== WHAT IS REQUIRED ==
Copy out exactly the lines from the start of the data to the line containing "has width=617, height=562.". Include both.

*****

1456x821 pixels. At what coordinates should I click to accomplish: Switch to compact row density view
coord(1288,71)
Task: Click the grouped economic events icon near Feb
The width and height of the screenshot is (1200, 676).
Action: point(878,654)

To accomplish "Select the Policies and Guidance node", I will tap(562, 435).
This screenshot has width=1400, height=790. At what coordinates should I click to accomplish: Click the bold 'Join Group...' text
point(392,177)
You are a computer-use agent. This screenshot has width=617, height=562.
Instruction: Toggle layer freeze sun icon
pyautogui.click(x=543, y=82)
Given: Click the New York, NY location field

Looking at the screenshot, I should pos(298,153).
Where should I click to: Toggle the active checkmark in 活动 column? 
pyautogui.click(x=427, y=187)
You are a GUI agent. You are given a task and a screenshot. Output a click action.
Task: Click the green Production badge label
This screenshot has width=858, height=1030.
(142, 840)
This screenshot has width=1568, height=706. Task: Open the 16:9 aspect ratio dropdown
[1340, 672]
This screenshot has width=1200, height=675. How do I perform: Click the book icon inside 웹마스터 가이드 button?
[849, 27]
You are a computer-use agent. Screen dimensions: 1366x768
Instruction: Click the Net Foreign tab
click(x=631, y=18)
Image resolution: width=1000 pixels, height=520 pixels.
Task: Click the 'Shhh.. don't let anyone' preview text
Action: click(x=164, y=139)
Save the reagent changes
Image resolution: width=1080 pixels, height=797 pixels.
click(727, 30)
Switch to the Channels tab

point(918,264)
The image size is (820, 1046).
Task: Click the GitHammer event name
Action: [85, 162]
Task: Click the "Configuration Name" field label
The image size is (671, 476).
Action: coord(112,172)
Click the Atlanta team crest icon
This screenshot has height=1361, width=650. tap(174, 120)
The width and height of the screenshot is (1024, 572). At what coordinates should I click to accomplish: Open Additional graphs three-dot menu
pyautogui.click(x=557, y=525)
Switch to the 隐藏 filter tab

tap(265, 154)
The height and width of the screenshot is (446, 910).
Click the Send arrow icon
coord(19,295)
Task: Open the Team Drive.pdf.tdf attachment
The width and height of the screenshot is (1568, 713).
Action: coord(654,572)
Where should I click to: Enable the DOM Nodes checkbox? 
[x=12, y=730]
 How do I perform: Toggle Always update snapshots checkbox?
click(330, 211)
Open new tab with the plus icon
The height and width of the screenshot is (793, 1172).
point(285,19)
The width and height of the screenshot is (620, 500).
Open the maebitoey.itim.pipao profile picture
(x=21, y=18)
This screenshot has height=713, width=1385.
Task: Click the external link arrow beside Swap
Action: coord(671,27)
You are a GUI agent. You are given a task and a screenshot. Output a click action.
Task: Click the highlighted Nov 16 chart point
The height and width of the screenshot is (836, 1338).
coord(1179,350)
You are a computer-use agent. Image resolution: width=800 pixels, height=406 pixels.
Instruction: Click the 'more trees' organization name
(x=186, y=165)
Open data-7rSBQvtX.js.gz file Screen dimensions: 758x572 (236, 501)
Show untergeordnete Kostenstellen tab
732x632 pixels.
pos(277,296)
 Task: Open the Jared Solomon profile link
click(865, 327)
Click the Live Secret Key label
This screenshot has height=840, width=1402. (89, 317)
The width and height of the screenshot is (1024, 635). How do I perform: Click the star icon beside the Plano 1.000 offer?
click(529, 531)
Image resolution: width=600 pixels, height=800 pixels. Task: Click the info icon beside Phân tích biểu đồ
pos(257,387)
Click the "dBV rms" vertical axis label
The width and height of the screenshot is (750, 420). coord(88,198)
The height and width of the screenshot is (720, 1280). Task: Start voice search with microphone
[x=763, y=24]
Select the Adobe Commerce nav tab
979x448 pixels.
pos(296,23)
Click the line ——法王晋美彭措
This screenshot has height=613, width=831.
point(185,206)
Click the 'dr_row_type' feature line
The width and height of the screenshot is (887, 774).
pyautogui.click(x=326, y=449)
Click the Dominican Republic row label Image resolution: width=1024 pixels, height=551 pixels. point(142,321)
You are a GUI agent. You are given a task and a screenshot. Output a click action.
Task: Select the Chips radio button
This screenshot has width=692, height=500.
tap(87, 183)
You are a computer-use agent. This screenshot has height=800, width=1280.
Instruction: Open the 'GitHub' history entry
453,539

*****

== EXERCISE ANSWER ==
1456x821 pixels. At what coordinates should I click to accomplish: Switch to compact row density view
coord(1288,71)
Task: Click the grouped economic events icon near Feb
The width and height of the screenshot is (1200, 676).
Action: point(878,654)

To accomplish "Select the Policies and Guidance node", I will tap(562, 435).
This screenshot has width=1400, height=790. At what coordinates should I click to accomplish: Click the bold 'Join Group...' text
point(392,177)
You are a computer-use agent. This screenshot has width=617, height=562.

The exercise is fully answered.